Fifth, utter a call to action: FDR calls for one specific act: that Congress declare war. ”I ask that the Congress declare that since the unprovoked and dastardly attack by Japan on Sunday, December seventh, a state of war has existed between the United States and the Japanese Empire.”

FDR Signs
FDR signs the Declaration of War against Japan on December 8, 1941. Courtesy of the National Archives and Records Administration.

They are the steps of many such declarations—and many moments of crisis. In fact, when the space shuttle Challenger exploded in 1986, speechwriter Peggy Noonan’s artful speech let Ronald Reagan make the same points, not about fighting a war but exploring space.

But perhaps the most interesting thing about this speech is what goes unsaid. Let’s be honest—while Roosevelt prided himself on using direct language, as if wanting us to know his views, he was hiding some. He presents a picture of himself taken by surprise—”looking towards the maintenance of peace.” There is no evidence for the allegations that FDR maneuvered the Japanese into attacking Pearl Harbor. But he did know war lay ahead. According to the diary of then-Secretary of War Henry Stimson, two weeks before the attack, he asked aides how to provoke Japan into “firing the first shot without allowing too much danger to ourselves.” The only surprise was where the first shot would be.

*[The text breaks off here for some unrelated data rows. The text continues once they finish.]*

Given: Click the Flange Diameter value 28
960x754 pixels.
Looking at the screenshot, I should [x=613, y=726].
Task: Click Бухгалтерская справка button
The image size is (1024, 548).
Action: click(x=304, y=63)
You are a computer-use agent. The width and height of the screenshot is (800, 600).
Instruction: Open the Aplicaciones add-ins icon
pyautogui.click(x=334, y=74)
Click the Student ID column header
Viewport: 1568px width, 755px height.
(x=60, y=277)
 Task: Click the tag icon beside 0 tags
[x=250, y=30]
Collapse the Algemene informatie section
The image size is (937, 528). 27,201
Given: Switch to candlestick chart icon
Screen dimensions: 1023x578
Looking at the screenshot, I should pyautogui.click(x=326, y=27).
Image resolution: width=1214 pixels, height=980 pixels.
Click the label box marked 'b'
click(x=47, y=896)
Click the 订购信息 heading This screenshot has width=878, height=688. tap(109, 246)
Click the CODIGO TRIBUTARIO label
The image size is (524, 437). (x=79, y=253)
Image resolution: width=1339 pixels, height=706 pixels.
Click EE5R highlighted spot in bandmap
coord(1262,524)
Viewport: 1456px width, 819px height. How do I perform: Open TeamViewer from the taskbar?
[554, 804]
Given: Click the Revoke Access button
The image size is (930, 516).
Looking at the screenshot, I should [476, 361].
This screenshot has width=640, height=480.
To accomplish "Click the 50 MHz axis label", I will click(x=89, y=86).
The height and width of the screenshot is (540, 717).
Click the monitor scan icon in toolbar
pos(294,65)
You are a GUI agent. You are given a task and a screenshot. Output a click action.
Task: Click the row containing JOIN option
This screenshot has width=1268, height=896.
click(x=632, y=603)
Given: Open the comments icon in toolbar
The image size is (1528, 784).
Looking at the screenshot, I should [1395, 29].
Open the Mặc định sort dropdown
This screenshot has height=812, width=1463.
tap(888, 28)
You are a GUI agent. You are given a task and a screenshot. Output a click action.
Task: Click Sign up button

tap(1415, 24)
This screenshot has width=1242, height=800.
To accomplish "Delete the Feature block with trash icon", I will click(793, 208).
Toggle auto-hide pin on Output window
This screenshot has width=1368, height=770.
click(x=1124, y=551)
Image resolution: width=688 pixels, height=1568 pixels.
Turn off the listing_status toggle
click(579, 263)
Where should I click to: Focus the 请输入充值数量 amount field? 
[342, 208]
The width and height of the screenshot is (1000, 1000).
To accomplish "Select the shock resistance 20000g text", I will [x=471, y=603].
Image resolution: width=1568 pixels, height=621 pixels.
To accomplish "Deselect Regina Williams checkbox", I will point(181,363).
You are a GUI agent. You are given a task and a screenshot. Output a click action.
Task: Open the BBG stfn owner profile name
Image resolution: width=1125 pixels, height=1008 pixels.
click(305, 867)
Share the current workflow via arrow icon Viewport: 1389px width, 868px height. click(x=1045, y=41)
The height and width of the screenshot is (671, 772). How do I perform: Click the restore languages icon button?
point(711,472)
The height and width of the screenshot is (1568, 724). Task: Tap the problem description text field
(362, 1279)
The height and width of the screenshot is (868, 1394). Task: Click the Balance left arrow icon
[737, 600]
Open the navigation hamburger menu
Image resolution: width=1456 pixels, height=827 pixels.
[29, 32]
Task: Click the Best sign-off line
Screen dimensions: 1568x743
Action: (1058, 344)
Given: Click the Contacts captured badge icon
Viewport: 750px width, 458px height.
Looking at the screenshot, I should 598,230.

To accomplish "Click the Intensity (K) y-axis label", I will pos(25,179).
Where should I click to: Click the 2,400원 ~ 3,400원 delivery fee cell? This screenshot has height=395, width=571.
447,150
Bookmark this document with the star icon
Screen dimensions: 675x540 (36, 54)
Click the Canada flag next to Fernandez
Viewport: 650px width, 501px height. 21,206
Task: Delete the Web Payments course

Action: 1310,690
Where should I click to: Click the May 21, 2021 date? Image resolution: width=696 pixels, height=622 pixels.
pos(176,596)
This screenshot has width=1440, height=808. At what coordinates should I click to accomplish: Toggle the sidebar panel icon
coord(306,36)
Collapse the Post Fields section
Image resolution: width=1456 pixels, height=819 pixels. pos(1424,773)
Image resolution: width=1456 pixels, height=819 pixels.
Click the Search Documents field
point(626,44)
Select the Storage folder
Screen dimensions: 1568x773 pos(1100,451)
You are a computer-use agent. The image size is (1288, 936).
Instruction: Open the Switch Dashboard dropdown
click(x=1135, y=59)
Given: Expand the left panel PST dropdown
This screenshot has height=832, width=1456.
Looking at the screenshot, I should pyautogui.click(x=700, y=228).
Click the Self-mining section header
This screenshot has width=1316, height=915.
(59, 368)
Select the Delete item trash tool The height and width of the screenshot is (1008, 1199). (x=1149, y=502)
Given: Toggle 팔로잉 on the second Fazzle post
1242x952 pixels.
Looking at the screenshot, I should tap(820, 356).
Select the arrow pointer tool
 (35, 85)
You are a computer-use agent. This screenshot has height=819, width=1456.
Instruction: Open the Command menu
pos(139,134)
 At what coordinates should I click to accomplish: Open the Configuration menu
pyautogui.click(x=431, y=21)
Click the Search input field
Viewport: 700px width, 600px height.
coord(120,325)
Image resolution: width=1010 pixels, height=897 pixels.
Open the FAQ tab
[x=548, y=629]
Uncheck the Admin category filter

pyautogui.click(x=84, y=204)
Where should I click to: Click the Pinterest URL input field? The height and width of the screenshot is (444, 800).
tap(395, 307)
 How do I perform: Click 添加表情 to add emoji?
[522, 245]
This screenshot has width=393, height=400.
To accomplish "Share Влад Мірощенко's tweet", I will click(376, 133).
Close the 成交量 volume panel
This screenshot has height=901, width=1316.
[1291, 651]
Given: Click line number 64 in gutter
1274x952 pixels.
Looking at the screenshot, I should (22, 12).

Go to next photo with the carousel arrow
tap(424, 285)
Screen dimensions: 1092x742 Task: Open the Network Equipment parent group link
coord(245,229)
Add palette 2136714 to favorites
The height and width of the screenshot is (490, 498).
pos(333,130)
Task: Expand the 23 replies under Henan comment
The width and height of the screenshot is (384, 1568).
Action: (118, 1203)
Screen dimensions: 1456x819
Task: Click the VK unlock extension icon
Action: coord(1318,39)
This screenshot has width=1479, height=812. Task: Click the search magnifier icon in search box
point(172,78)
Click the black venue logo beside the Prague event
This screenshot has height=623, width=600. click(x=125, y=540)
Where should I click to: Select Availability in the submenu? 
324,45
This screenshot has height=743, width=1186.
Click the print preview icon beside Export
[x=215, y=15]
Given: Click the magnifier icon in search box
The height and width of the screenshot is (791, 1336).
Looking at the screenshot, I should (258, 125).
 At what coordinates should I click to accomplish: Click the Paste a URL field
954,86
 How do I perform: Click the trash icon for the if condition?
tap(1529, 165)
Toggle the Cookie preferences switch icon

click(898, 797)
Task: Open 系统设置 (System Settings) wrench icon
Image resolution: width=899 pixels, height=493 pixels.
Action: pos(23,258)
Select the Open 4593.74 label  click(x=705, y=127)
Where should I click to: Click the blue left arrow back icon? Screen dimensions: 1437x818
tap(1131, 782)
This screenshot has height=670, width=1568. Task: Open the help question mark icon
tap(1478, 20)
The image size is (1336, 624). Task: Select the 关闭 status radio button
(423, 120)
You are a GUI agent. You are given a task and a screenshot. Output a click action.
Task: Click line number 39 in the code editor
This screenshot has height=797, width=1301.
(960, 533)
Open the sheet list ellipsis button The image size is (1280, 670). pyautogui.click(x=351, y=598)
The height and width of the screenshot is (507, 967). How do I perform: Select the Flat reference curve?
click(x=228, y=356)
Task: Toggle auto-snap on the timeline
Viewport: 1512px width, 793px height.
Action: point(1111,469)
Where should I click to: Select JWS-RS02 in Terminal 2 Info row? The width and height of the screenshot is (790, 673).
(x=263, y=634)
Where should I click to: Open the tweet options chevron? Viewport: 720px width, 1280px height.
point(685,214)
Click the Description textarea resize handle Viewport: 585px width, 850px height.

And his certainty of the “inevitable triumph”? FDR had many doubts. He didn’t know whether the United States could handle a war fought on two fronts, and told Eleanor he expected many losses.

But when a president declares war, one should expect to hear confidence, not candor.

The decisions about this speech were largely Roosevelt’s own. That was unusual for this president — the first to use speechwriters for most of what he said. Except for a few phrases added by aides, and one echo of Lincoln’s Second Inaugural, the language and strategy for this speech mostly came straight from his mouth into Grace Tully’s manual typewriter.

Would it work? FDR could not be sure.

But three hours after his speech, Congress passed its declaration with only one dissenting vote. It gave FDR the money he needed to rearm. The isolationists gave up the fight. “We have been attacked. We must fight,” Lindbergh said. In the weeks ahead, young Americans filled recruiting stations to enlist.

FDR’s doubts were reasonable. There were many defeats in those opening months. But Americans planted victory gardens, sent sons to fight, and kept in office a president who before the war had been very unpopular.

Dying less than three years later, FDR didn’t live to see the results of those decisions. But the 520 words he dictated then thundered out, set in motion a united and long-lasting response to the threat of Japan and Germany much more dangerous and uncertain than he could let on. FDR didn’t get to spend that afternoon organizing the stamps he loved. But by focusing on the future—he put his stamp on it.